To compare a candidate gesture C to a template gesture Ti they use the distance between each corresponding sample point between C and Ti and create a score based on the minimum path-distance.Before scoring the candidate and template gestures are normalized.
The $1 recognizer uses a 4 step process. First they resample the point path and normalize it in respect to stroke length so that each sample is the same distance apart. Second they rotate the gesture so that the indicative angle is zero degrees from the horizontal. The indicative angle is given by the angle of the line joining the centroid to the first point of the gesture. Third they non-uniformly scale the gesture to a reference square and translate it so that its centroid lies at (0, 0). This ensures that differences between candidate and template points are only due to rotation and not aspect ratio. Finally they rotate the candidate gesture until they find the best score / global minimum of path-distance. Instead of the searching the entire angular space they use the Golden Section Search (GSS) strategy which minimizes the cost of searches between dissimilar gestures.
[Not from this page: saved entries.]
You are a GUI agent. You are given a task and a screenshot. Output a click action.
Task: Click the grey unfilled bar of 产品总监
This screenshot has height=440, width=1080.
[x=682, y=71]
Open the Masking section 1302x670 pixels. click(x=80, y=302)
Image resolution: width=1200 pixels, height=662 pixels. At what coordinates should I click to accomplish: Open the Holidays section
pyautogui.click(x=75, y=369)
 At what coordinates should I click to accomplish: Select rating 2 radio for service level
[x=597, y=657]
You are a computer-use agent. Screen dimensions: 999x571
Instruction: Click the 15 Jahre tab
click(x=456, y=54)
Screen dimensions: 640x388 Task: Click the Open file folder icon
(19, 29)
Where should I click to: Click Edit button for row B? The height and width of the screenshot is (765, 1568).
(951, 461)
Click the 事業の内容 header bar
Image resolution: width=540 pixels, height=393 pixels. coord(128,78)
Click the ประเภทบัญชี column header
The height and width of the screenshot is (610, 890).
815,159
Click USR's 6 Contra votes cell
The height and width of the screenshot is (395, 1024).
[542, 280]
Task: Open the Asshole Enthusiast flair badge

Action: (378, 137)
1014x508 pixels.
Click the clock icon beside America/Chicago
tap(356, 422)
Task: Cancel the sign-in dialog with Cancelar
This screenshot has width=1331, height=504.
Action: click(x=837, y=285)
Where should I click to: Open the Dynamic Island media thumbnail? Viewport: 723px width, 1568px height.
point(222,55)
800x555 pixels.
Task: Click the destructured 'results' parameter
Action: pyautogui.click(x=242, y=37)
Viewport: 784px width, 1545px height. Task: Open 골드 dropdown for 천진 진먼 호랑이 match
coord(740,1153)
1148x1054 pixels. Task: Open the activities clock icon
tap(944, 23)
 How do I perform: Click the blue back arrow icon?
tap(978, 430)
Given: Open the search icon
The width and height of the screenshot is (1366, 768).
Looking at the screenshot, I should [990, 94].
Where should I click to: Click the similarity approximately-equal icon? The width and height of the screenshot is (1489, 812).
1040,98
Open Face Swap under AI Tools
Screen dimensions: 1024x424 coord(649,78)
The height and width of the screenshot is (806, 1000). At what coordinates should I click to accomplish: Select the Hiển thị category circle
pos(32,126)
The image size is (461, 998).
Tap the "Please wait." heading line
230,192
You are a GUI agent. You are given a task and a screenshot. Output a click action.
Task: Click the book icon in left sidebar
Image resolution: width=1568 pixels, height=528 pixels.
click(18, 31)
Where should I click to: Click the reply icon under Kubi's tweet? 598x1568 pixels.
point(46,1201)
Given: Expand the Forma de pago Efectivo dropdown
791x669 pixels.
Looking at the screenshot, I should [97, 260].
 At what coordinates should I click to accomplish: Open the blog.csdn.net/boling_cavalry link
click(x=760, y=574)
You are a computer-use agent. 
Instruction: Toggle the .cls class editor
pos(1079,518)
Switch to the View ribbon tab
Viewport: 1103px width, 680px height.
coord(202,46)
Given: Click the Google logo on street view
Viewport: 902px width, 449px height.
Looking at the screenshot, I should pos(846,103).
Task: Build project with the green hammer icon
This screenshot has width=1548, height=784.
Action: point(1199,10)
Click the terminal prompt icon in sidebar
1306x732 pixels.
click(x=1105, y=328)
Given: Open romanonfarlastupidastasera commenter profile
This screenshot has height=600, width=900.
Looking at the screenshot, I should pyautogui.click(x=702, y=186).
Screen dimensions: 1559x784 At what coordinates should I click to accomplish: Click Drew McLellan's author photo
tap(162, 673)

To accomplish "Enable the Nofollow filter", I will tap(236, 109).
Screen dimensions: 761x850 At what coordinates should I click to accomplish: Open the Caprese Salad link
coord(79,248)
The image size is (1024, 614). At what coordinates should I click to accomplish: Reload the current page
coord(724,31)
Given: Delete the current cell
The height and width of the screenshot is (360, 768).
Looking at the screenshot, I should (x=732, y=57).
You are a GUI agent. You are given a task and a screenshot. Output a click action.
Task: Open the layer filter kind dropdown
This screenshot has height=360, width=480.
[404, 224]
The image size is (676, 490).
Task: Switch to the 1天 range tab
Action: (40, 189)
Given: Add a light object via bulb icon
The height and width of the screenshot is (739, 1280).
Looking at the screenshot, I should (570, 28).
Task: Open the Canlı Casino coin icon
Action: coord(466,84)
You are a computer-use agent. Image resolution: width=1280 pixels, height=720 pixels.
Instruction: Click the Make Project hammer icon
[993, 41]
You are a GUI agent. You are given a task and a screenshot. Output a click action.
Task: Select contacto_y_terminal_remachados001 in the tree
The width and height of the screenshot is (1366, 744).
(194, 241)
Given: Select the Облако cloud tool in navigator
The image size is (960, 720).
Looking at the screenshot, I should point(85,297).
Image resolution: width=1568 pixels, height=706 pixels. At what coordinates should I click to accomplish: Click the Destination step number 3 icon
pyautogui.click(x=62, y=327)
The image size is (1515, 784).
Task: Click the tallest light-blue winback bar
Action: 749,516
Since it is scale, rotation, and position invariant the $1 recognizer has limits on recognizing gestures that depend on scale, rotation, and position. The invariance can be removed on a per gesture basis if required.
Comments:
I thought it was pretty amazing This reminds me of the SIFT paper in computer vision for tracking features which is also scale, rotation, and translation invariant. Instead of point distances they compare image gradients in a normalized orientated window.
Research Ideas:
I wonder what other computer vision feature tracking algorithms would be useful in gesture recognition.